Linux ssh forwarding / tunneling / duble ssh using the console
Double ssh (ssh on one machine, then on another) is a viable option for using a workstation from over the internet. Administrators prefer this method because it allows them to expose a single machine to access from the internet (and manage the security on this machine only). For the user, double ssh, also called, ssh tunneling or ssh forwarding means that, instead of connection to the machine they want to work on (located in the local network of the corporation), they have to ssh to the corporation network gateway, then ss again on their workstation.
The network configuration is this :
In Windows, programs like WinScp allow users to easily SSH on the workstation from a GUI. In Linux, using console command line is required, and the commands are not as easy as others. I will offer an example based on my configuration, all you have to do is adjust the hostnames for your own case.

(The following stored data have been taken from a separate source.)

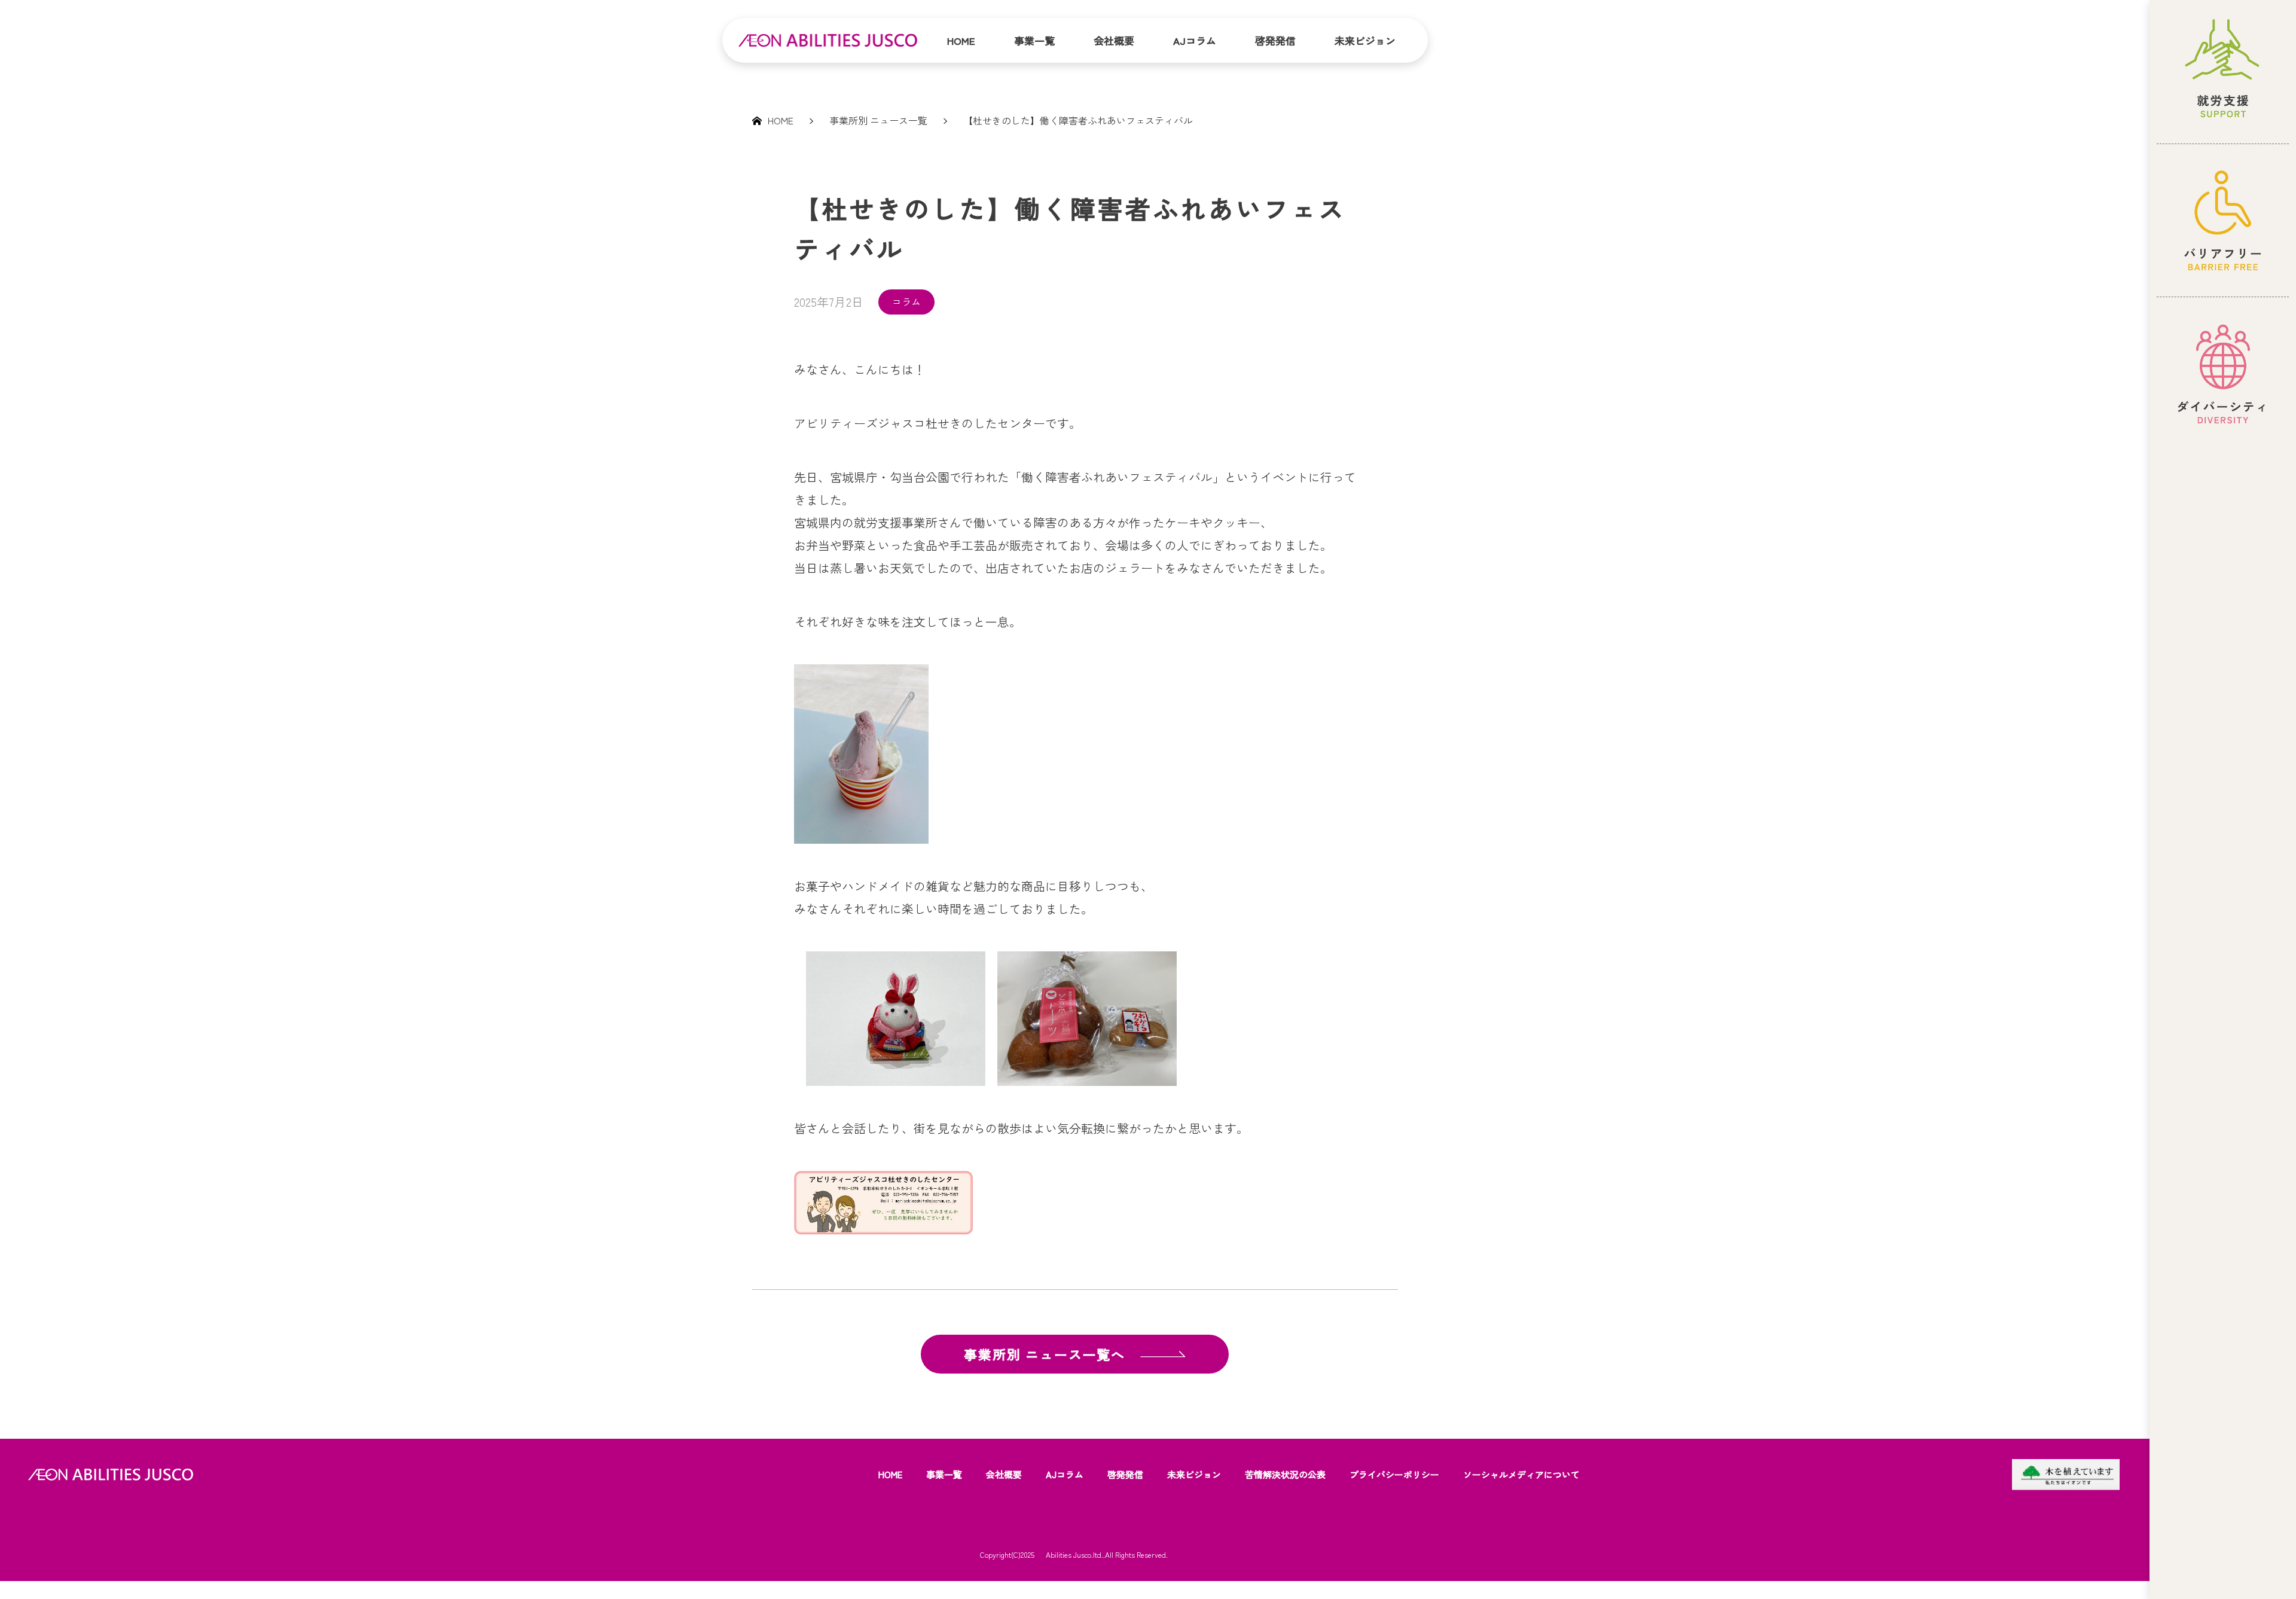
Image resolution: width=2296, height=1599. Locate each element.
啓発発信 (1275, 40)
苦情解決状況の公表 (1285, 1474)
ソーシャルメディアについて (1521, 1474)
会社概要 (1114, 40)
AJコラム (1194, 40)
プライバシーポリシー (1394, 1474)
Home (961, 40)
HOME (890, 1474)
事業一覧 (1034, 40)
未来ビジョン (1365, 40)
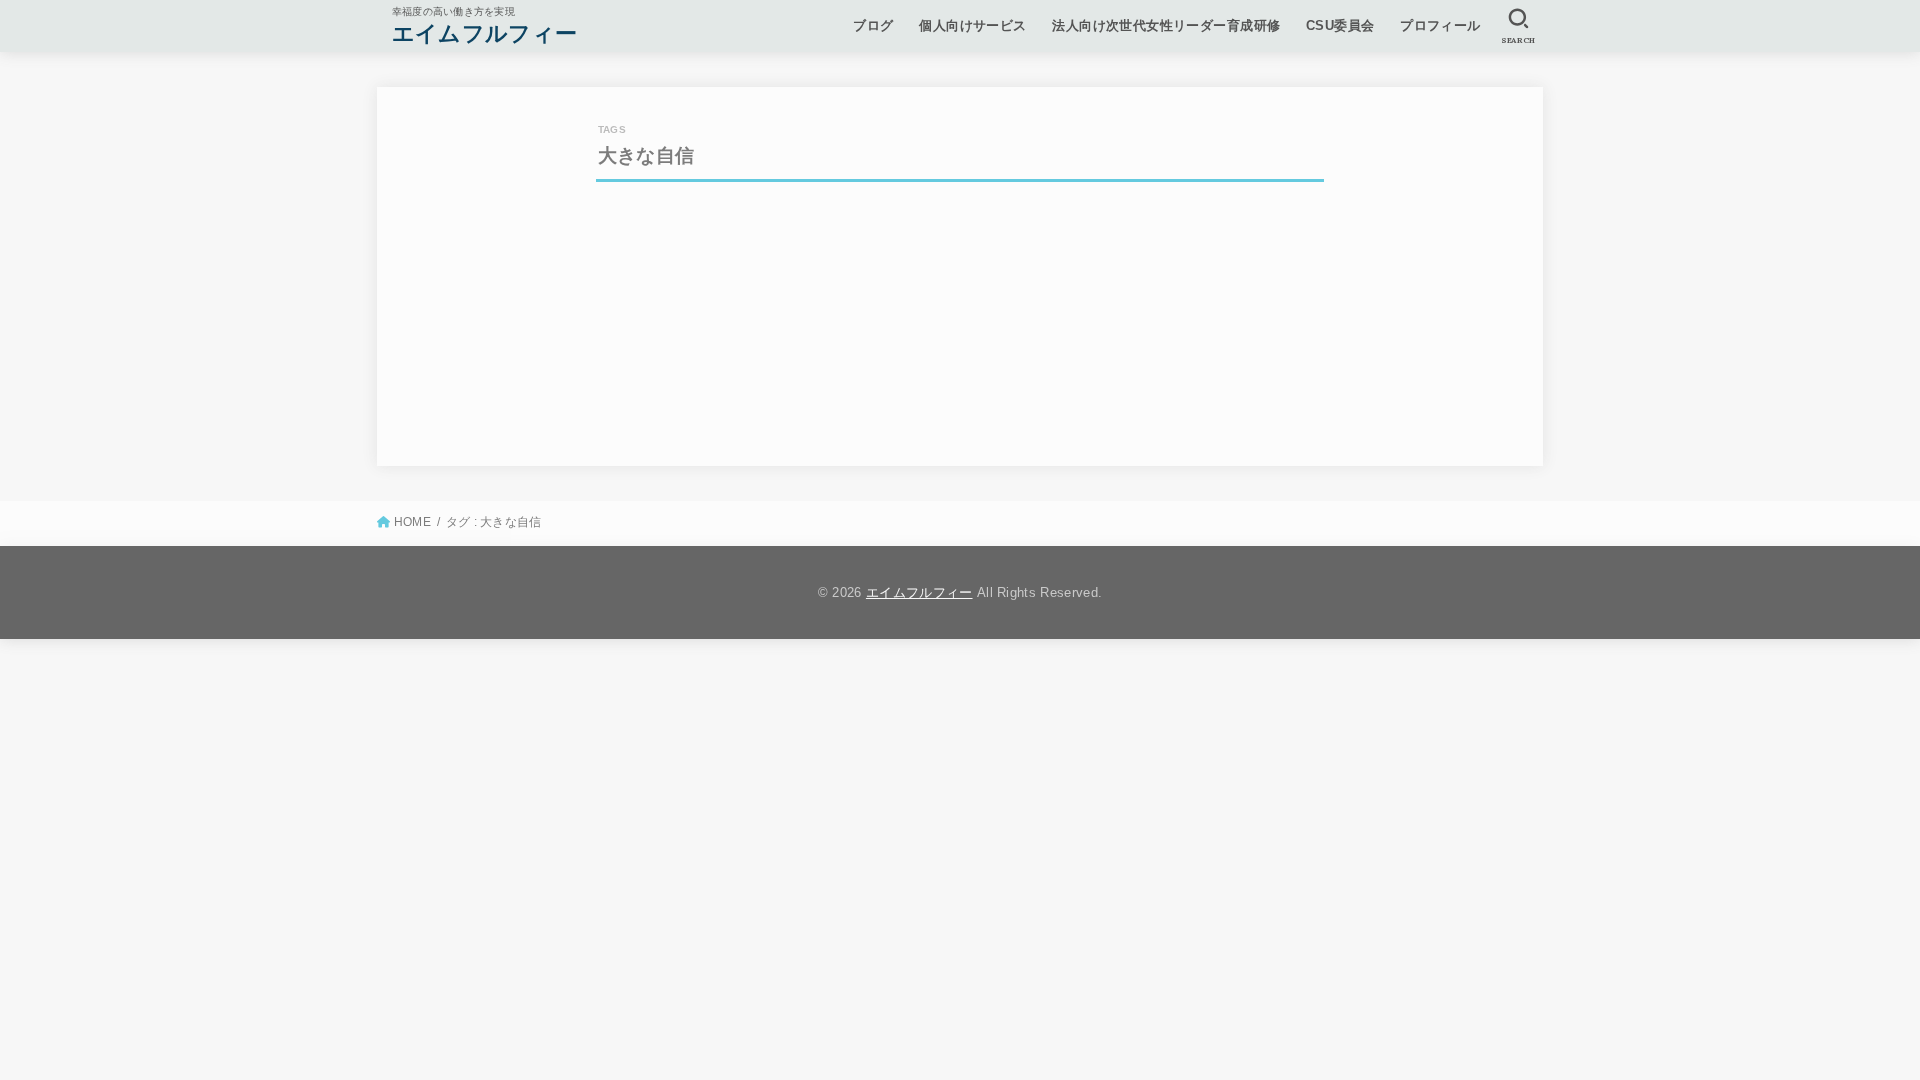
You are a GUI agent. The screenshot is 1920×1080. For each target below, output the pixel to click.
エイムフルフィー (484, 33)
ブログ (873, 25)
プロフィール (1440, 25)
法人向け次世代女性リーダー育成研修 (1166, 25)
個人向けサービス (972, 25)
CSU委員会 (1340, 25)
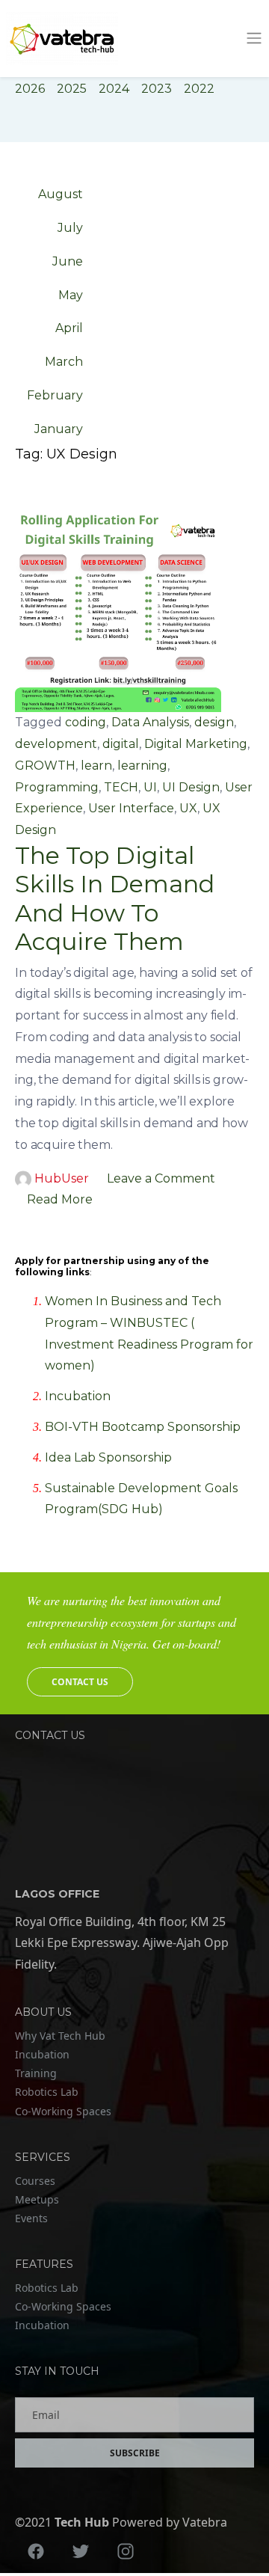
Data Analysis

The commands you have to enter are these:
1. Announce the local ssh and the gateway that you want ssh connections on a local port to be forwarded to the gateway and marked as “tunnel for workstation”:
ssh -l picobit -L 7777:workstation.colab.grid.pub.ro:22 fep.grid.pub.ro cat –
You will be required to enter your account password for the gateway (in my case, the password for the picobit username)
This command will not end. You have to end it manually after finishing your ssh session that you will open in step 2.
2. In a new terminal (the old one is blocked with the command from step 1):
ssh -p 7777 picobit@localhost
You will be required to enter the password for the workstation account.
If you get an error on step 2, you might want to add the -v parameter on the command from step 1, to enable verbose mode, it will help you debug the problem more efficiently.